FLP Group, the holding company for Florida Light and Power, has agreed to buy all the non-nuclear generating assets of the Central Maine Power Co. (CMP) for $846 million. The plants include hydro, fossil and wood fired generating units.

The Maine deal is likely to be partly funded by a corporate bond issue. In a separate move, FLP Group and Tractebel have agreed to purchase two 300 MW gas-fired power plants in the Boston and Newark areas from Intercontinental Energy Corp. The value of this deal has not yet been disclosed.
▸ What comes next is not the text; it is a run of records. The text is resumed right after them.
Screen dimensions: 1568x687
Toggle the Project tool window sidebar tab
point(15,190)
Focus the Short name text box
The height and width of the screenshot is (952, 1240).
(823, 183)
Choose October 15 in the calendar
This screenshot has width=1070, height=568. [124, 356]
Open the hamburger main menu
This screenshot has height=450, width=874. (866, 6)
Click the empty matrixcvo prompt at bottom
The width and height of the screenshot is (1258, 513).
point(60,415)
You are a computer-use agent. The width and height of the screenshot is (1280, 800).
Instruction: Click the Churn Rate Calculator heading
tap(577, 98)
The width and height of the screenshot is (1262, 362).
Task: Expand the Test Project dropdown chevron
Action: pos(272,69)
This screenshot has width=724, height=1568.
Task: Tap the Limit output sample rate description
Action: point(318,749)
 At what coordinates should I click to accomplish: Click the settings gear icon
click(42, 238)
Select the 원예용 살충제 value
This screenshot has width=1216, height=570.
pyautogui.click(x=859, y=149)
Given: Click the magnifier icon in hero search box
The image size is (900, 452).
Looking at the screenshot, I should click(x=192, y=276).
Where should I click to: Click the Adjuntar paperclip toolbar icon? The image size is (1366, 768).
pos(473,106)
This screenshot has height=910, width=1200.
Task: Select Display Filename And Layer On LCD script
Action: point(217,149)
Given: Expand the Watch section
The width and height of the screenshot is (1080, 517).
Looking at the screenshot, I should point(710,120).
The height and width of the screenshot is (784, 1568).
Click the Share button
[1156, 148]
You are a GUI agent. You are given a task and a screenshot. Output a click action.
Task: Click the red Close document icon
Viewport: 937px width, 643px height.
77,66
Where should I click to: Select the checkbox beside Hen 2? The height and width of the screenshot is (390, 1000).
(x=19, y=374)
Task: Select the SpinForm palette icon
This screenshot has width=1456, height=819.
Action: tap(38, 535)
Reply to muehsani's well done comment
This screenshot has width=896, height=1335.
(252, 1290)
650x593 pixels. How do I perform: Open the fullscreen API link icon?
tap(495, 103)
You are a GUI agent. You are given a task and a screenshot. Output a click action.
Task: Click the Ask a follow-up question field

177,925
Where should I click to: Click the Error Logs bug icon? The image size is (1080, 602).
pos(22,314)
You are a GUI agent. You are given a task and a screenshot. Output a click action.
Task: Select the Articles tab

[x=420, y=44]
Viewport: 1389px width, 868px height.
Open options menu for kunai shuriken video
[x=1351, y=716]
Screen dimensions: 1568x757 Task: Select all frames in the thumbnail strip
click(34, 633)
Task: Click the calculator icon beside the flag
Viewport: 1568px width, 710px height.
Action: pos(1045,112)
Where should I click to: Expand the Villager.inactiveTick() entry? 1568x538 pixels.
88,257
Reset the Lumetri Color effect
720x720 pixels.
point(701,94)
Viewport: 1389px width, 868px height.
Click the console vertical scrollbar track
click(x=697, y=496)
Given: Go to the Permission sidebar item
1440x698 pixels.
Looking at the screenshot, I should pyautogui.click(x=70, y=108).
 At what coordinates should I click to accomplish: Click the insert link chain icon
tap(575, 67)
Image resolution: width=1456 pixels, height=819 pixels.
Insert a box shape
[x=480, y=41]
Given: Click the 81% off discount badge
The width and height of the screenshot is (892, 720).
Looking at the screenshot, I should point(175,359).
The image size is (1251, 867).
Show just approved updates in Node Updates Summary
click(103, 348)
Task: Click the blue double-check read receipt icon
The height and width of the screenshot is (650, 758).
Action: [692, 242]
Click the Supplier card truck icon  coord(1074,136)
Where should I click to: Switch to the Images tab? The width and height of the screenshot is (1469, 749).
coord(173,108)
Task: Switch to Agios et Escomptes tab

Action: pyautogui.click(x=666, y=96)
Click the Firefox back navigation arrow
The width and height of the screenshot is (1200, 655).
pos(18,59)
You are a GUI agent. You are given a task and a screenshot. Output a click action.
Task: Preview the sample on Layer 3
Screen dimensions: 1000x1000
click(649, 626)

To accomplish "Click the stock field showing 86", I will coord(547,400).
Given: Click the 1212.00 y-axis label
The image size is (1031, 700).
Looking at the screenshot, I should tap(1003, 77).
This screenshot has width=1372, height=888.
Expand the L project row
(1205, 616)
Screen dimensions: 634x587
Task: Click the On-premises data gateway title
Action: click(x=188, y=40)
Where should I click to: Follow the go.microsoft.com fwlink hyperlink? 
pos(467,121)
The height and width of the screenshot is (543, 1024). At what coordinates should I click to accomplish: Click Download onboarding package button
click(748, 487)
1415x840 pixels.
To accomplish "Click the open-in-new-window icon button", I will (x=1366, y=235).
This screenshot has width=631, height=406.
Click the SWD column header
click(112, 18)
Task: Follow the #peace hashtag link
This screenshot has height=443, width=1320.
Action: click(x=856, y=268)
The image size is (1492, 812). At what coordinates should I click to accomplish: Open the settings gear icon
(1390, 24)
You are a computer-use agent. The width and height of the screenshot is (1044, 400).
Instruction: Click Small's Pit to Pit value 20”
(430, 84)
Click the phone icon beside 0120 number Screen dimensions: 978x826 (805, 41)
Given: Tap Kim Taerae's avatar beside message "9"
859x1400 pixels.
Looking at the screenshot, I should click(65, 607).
The Maine sale, part of the move towards deregulation in the US state, will bring to an end nearly one hundred years of involvement by CMP in power generation.

The units which are being sold include 373 MW of hydropower capacity on the Kennebec, Androscoggin and Saco rivers, a 594 MW fossil-fuel plant at Yarmouth, two other fossil-fuel fired plants with a total capacity of 187 MW and a 31 MW wood-fired plant in Fort Fairfield.

CMP also owns a share in the output of two nuclear power plants, Millstone III and Vermont Yankee, and 488 MW from non-utility generators and 86 MW from the Hydro-Quebec connection with NEPOOL, which it is offering for sale. There has been insufficient interest, CMP said, to warrant the sale of these assets yet.

Until 1 March 2000, when retail wheeling commences in Maine, CMP will buy all the hydro output from the plants it is selling to FLP and a specified minimum fossil-fuel plant output.